-
Best Australian Pokies Free No Download No Registration
Poker Tournaments Brisbane Casino
Tips No Deposit Pokies 2024
Deposit Casino Pokies Win Real Money Australia
Australia Casinos That Accept Skrill 2024
Commercial Hotel Werribee Pokies
Try Pokies in Australia Machines for Free
Bingo Bonuses AU
Australian Roulette Online Game
Poker AU Casino
Projects
Deep Learning for Congenital Heart Disease
Project goal: build a deep learning model to classify ultrasound videos as one of five different pathologies
Meme Image Caption Generator
Project goal: take a base image template and create a model to automatically generate a funny caption
Spotify Track Recommendation
The goal of this project was to build a recommendation system that would provide the most relevant set of songs given a playlist. Completed as a part of Harvard’s Data Science 1 course, AC 109a, our team explored collaborative filtering, content-based filtering, and k-means clustering to create our recommendation system.
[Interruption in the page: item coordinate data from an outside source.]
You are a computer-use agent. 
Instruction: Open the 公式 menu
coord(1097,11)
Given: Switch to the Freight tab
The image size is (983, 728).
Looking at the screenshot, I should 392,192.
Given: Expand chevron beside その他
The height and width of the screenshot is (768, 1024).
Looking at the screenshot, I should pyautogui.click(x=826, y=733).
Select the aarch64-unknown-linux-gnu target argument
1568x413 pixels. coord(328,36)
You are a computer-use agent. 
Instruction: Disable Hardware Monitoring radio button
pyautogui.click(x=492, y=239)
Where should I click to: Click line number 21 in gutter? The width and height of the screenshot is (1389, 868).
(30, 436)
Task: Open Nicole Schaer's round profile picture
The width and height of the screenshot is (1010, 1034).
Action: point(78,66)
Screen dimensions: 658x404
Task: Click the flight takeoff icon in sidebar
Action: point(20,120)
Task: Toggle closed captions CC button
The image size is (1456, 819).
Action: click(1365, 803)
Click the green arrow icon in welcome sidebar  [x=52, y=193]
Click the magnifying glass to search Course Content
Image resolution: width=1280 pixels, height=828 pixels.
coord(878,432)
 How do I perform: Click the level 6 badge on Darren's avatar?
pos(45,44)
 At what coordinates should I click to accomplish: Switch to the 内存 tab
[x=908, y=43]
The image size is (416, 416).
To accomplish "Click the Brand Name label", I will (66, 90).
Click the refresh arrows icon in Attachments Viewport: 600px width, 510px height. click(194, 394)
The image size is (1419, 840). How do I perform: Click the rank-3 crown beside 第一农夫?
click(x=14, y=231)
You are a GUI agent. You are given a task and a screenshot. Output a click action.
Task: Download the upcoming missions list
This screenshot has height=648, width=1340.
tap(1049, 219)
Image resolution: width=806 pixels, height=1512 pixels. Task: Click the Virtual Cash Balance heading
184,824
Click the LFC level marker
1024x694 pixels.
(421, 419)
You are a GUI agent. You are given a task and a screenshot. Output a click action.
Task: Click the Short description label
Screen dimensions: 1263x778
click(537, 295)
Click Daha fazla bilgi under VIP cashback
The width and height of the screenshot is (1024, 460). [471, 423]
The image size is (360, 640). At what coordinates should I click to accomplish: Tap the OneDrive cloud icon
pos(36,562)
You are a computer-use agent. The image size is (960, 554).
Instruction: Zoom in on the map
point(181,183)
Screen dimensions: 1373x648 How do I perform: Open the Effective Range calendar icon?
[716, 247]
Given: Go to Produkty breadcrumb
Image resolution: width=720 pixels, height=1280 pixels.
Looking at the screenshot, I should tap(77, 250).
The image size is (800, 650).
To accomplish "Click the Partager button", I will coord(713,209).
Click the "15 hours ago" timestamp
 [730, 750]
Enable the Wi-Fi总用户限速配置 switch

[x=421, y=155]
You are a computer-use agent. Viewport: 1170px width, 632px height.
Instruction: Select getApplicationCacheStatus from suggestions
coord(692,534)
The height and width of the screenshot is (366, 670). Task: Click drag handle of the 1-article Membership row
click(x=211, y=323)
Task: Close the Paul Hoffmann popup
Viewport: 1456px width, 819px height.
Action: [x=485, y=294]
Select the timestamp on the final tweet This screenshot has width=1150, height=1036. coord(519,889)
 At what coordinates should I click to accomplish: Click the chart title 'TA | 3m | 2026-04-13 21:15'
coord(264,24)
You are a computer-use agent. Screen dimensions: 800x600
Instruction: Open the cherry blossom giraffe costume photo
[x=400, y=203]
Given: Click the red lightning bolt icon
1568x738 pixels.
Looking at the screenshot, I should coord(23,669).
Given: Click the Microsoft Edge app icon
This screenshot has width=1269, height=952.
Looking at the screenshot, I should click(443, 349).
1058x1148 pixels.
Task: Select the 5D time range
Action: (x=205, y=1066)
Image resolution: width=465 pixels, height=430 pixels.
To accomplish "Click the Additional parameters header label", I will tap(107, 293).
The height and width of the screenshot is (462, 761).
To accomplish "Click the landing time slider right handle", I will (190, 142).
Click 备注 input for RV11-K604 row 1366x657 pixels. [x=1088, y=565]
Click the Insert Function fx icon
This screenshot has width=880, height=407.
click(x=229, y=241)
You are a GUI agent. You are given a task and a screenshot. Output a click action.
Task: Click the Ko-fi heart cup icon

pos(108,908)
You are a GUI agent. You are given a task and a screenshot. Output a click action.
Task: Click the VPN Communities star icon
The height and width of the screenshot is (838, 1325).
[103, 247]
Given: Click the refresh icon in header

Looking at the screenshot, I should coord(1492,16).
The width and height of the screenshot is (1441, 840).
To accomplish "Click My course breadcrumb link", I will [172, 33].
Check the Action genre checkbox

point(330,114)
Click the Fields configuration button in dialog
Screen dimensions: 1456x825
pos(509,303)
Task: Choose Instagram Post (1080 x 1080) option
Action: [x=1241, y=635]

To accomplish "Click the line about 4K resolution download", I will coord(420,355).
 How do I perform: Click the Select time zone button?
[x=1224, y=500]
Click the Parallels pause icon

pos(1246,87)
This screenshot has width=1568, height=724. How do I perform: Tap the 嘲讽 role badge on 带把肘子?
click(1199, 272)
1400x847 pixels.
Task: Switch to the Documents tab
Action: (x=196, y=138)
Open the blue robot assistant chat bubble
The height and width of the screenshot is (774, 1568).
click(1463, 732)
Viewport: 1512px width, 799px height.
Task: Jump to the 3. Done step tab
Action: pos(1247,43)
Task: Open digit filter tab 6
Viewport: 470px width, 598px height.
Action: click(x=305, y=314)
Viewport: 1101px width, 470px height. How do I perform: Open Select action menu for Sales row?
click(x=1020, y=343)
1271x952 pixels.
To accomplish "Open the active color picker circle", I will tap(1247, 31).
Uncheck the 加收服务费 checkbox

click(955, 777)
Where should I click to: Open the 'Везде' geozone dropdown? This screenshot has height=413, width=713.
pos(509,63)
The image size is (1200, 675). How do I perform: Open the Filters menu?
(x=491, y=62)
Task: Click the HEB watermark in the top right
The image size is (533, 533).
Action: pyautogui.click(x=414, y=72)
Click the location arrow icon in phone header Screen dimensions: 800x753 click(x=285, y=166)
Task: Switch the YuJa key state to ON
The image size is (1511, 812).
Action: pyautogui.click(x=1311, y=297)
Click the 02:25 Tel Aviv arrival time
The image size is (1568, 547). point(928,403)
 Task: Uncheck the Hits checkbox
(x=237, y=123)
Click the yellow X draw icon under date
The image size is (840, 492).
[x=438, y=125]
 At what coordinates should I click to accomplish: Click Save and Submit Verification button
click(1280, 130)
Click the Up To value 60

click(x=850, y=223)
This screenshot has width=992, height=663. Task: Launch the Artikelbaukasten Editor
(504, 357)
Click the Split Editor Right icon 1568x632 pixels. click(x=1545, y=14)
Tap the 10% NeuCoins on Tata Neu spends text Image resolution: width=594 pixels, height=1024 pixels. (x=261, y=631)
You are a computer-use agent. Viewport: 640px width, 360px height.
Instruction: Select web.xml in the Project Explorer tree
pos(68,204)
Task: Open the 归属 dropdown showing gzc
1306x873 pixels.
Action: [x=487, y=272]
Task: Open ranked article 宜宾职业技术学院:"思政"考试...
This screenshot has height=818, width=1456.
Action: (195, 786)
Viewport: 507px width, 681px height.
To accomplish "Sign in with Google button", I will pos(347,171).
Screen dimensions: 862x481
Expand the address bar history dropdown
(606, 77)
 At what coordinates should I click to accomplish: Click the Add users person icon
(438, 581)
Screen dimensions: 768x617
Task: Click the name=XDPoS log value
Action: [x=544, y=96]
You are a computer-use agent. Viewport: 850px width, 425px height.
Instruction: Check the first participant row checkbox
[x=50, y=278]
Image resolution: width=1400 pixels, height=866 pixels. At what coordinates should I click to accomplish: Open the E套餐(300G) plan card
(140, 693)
Reinforcement Learning Implicit Stock Trends
The goal of this project was to train an agent using reinforcement learning to identify and capitalize on implicit trends in stock histories. Completed as a part of Havard's Artificial Intelligence course, CS 182, our team defined our own Markov Decision Process and tried solving it with Q-learning and Approximate Q-learning.
Amazon Product Rating & Review Statistics
The goal of this project was to investigate the psychology behind Amazon product ratings and reviews. Completed as a part of Harvard's Linear Models course, STAT 139, our team carried out a fleet of statistical tests. Most notably, we performed a sentiment analysis of review text and incorporated that into a multiple linear regression, together with other engineered features to identify the correlates of positive product ratings.
Python Library Development: Automatic Differentiation
The goal of this project was to develop a python library that could perform automatic differentiation - a method for taking derivatives quickly and to machine precision. Completed as a part of Harvard's Systems Development for Computational Science course, CS 207, our team built a user friendly package that solves an explicit computational graph to propagate derivatives.